During the time I’ve been blogging I have never mentioned my delightful writing group, who inspire, motivate and invigorate each others’ writing each and every time we meet-fortnightly, to be exact. I joined the group as a rooky ignoramus about three years ago, only to find myself inheriting the task of running it about six weeks later. In all the time I’ve been writing I’ve only ever really learned one thing, which is that the learning mountain for writing is insurmountable, and that I will, in all probability never get anywhere near the summit. In the time that we’ve met together, various members have come and gone, and others have come and stayed, so that now we are a comfortable set of seven who know each other well enough to offer honest critique respect each others’ views. We all feel that the sessions offer an invaluable input to our writing and that the work has improved as a result. Yet if there is one issue we must address it is that we are too polite, too complementary to each other. I read recently that children make more progress in any endeavour if they are not too broadly praised for every undertaking and this may also be true of we adults.

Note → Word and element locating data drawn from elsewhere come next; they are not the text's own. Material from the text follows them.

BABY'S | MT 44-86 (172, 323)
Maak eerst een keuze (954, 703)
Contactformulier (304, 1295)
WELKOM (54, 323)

The result of all these ponderings has catapulted me into the new group. We began by acting on the writing prompts [a set of questions] provided by the teacher, who is an attractive, vivacious blond lady. We wrote continuously for fifty minutes-no stopping to check emails, have my online Scrabble turn or read from The Guardian website; no breaks for coffee or gazing out of the window at the garden bird feeder. I wrote a lot. Here was a lesson in itself. I have no idea whether any of it was any good, since I am too bound up with the preparation of another story to look, but I’m guessing it may provide the basis for something new at some time.
I know writing groups are not for everyone – did Dickens or Shakespeare attend them? But for most of us , a good writing group is energising and the ideal place to road test new writing. You have proved the point that writing groups come in a variety of genres and most are worth trying.!
…and such lovely people! 😉
You will win at some point, I’m sure of it. Although, in the interest of not praising too broadly: stop reading this and get back to writing!